I thought I understood what people were talking about when they would say, "He hears and answers every prayer." But, until now, I had no idea. EVERY prayer. The one that I didn't say...the one that I didn't even know that my heart was screaming out. He answered me. He knows me. He loves me. Heavenly Father knew what I needed tonight and came to my rescue. His arms wrapped around me and my tears ceased, my fears subsided, and my heart was no longer troubled. 

I cannot express how grateful I am to Him for calming me down tonight. There are people around me that I can complain to but I don't, 90% of the time. They don't need to be burdened with my pain. And, honestly, I feel like they don't understand. Even the wives who are going through it with me. We are all experiencing the same deployment and a completely different deployment all at the same time. They don't know EXACTLY how I am feeling so I choose not to complain to them most the time. They have their own pain. However, HE knows my pain. He knows, right down to the last little ache. He knows exactly what I am going through right now. I love the Lord with all my heart. ...it just took me a little while to remember that He is always there if I only cry out to Him.

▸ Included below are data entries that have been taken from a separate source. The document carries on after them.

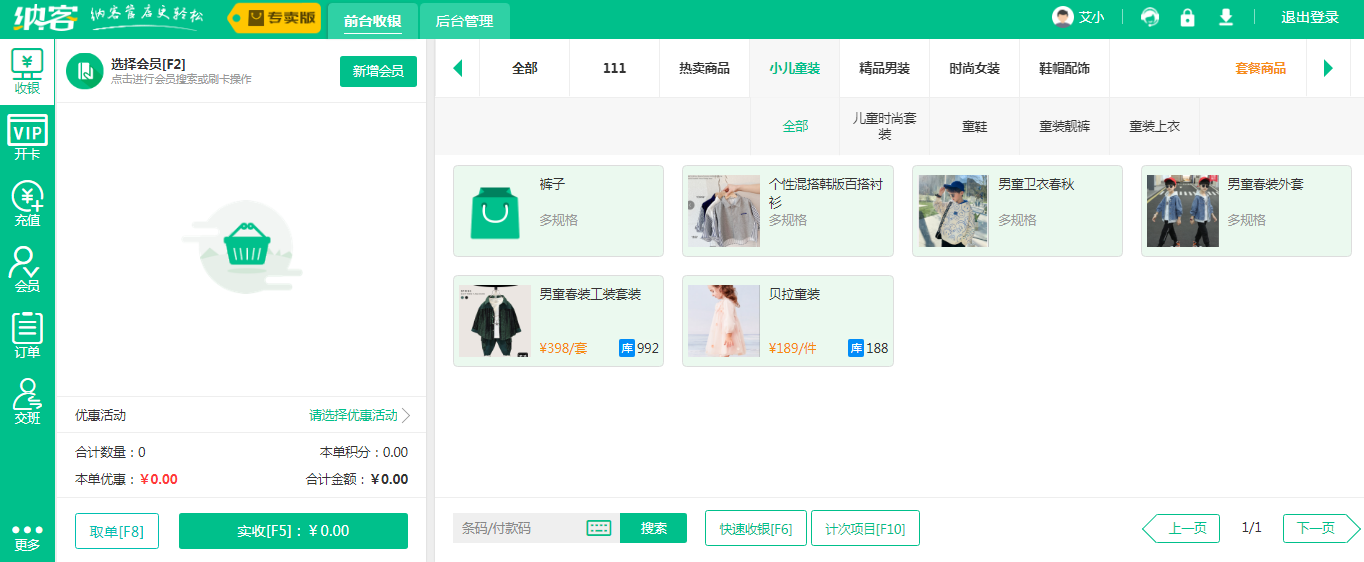Open the 收银 cashier sidebar icon
1364x562 pixels.
27,72
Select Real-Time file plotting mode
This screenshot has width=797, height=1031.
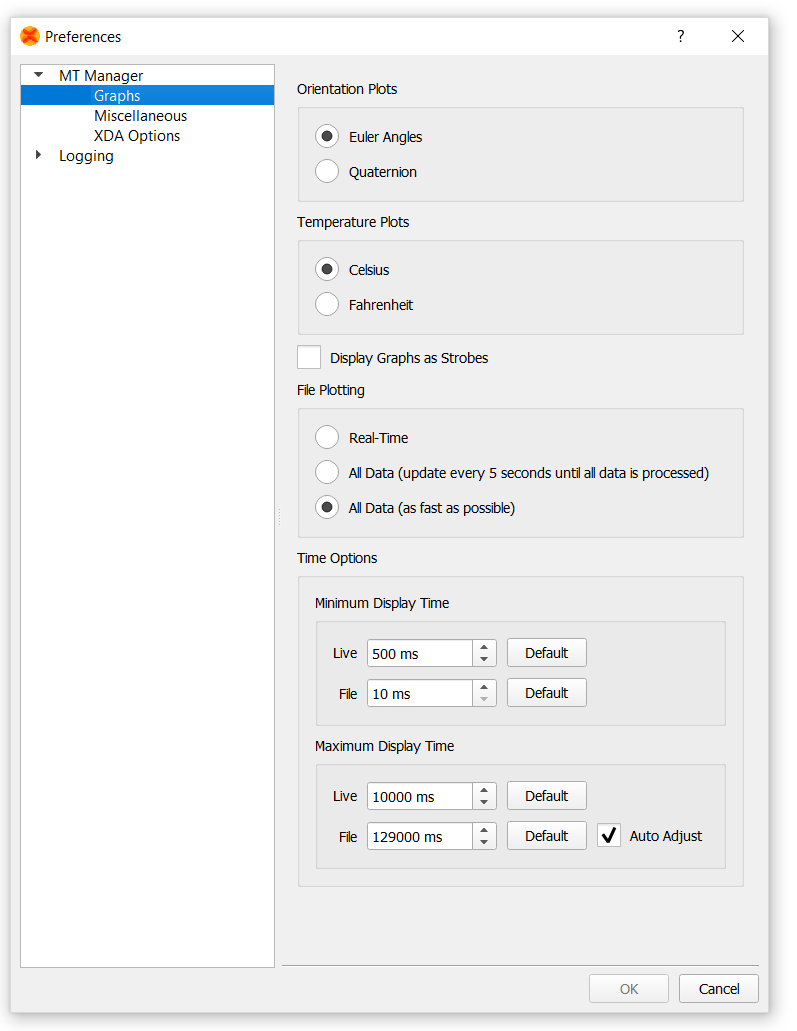click(x=326, y=437)
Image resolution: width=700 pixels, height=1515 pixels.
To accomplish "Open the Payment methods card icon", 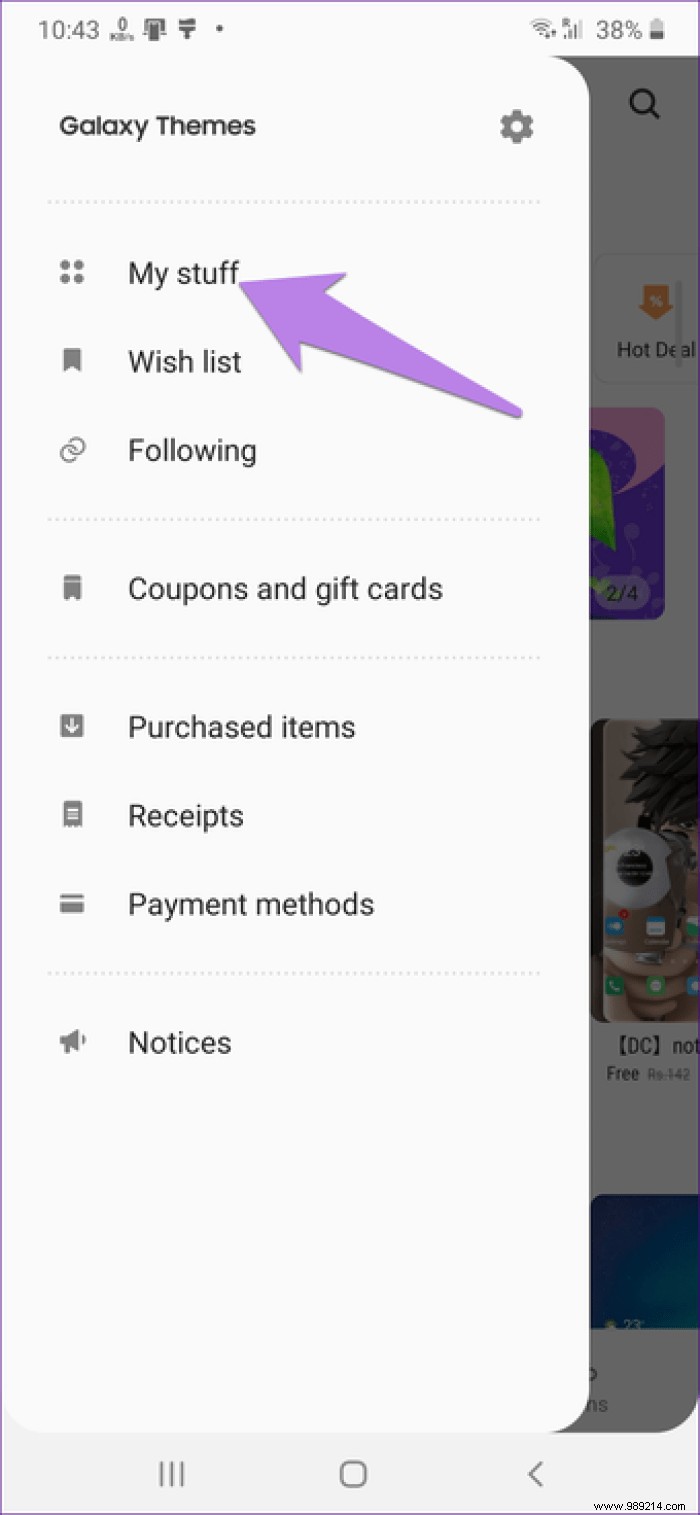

During all of this, I found an old song that I haven't heard in years. It brought me so much peace that I need to share it for those who need peace as well. Like the song says, "I stand in holy places, and I will not move until the Captain comes and says well done. He is the hope I hold on to." I will get through this deployment because I am holding onto Him the entire way. He gives me peace when I have none. He gives me the strength to get out of bed each day. He sends Zach's love to me when I need it most.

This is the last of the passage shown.